在这里，我们使用 PyGame 进行渲染。Gymnasium 中包含的许多环境都使用了类似的渲染方法，您可以将其作为您自己环境的骨架。

def render(self):
    if self.render_mode == "rgb_array":
        return self._render_frame()

def _render_frame(self):
    if self.window is None and self.render_mode == "human":
        pygame.init()
        pygame.display.init()
        self.window = pygame.display.set_mode(
            (self.window_size, self.window_size)
        )
    if self.clock is None and self.render_mode == "human":
        self.clock = pygame.time.Clock()

    canvas = pygame.Surface((self.window_size, self.window_size))
    canvas.fill((255, 255, 255))
    pix_square_size = (
        self.window_size / self.size
    )  # The size of a single grid square in pixels

    # First we draw the target
    pygame.draw.rect(
        canvas,
        (255, 0, 0),
        pygame.Rect(
            pix_square_size * self._target_location,
            (pix_square_size, pix_square_size),
        ),
    )
    # Now we draw the agent
    pygame.draw.circle(
        canvas,
        (0, 0, 255),
        (self._agent_location + 0.5) * pix_square_size,
        pix_square_size / 3,
    )

    # Finally, add some gridlines
    for x in range(self.size + 1):
        pygame.draw.line(
            canvas,
            0,
            (0, pix_square_size * x),
            (self.window_size, pix_square_size * x),
            width=3,
        )
        pygame.draw.line(
            canvas,
            0,
            (pix_square_size * x, 0),
            (pix_square_size * x, self.window_size),
            width=3,
        )

    if self.render_mode == "human":
        # The following line copies our drawings from `canvas` to the visible window
        self.window.blit(canvas, canvas.get_rect())
        pygame.event.pump()
        pygame.display.update()

        # We need to ensure that human-rendering occurs at the predefined framerate.
        # The following line will automatically add a delay to keep the framerate stable.
        self.clock.tick(self.metadata["render_fps"])
    else:  # rgb_array
        return np.transpose(
            np.array(pygame.surfarray.pixels3d(canvas)), axes=(1, 0, 2)
        )

关闭¶

close 方法应关闭环境使用的任何开放资源。在许多情况下，您实际上无需费心实现此方法。然而，在我们的示例中，render_mode 可能为 "human"，我们可能需要关闭已打开的窗口。

def close(self):
    if self.window is not None:
        pygame.display.quit()
        pygame.quit()

在其他环境中，close 也可能关闭已打开的文件或释放其他资源。在调用 close 后，您不应再与环境交互。

注册环境¶

为了让 Gymnasium 检测到自定义环境，它们必须按如下方式注册。我们将选择将此代码放在 gymnasium_env/__init__.py 中。

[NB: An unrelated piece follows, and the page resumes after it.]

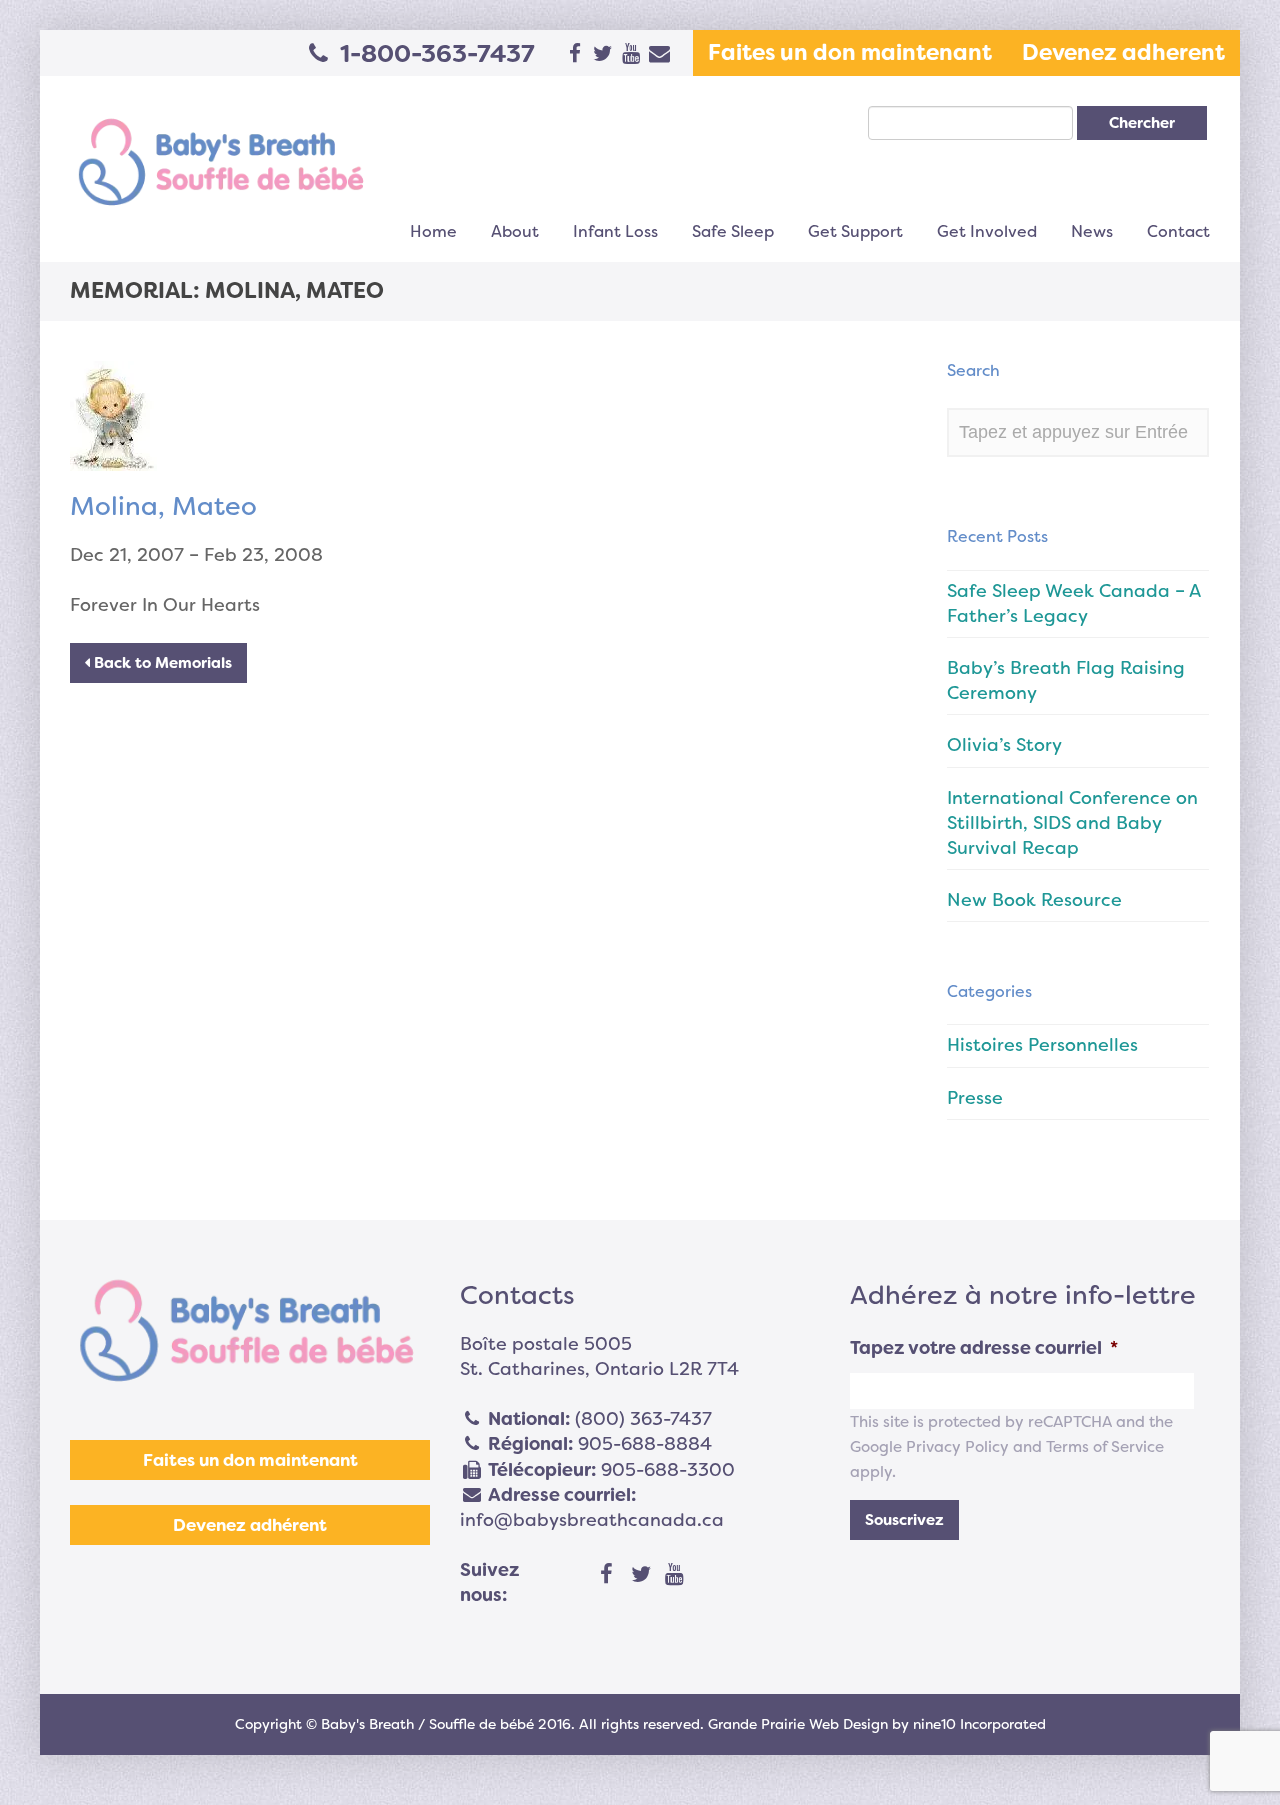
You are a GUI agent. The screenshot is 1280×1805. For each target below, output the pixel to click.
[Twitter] (641, 1575)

from gymnasium.envs.registration import register

register(
    id="gymnasium_env/GridWorld-v0",
    entry_point="gymnasium_env.envs:GridWorldEnv",
)

环境 ID 由三个组成部分构成，其中两个是可选的：一个可选的命名空间（此处为：gymnasium_env），一个强制性名称（此处为：GridWorld）以及一个可选但推荐的版本号（此处为：v0）。它也可以注册为 GridWorld-v0（推荐方法）、GridWorld 或 gymnasium_env/GridWorld，然后在创建环境时应使用相应的 ID。

关键字参数 max_episode_steps=300 将确保通过 gymnasium.make 实例化的 GridWorld 环境将被包裹在 TimeLimit 包装器中（更多信息请参阅包装器文档）。如果智能体已达到目标或当前剧集中已执行了 300 步，则将产生完成信号。要区分截断和终止，您可以检查 info["TimeLimit.truncated"]。

除了 id 和 entrypoint 之外，您还可以将以下附加关键字参数传递给 register：

名称	类型	默认	描述
`reward_threshold`	`float`	`None`	任务被认为已解决前的奖励阈值
`nondeterministic`	`bool`	`False`	即使在设置种子后，此环境是否仍是非确定性的
`max_episode_steps`	`int`	`None`	一个剧集可以包含的最大步数。如果不是 `None`，则会添加一个 `TimeLimit` 包装器
`order_enforce`	`bool`	`True`	是否将环境包装在 `OrderEnforcing` 包装器中
`kwargs`	`dict`	`{}`	传递给环境类的默认关键字参数

这些关键字（除了 max_episode_steps、order_enforce 和 kwargs）大多数不改变环境实例的行为，而只是提供一些关于您环境的额外信息。注册后，我们的自定义 GridWorldEnv 环境可以通过 env = gymnasium.make('gymnasium_env/GridWorld-v0') 创建。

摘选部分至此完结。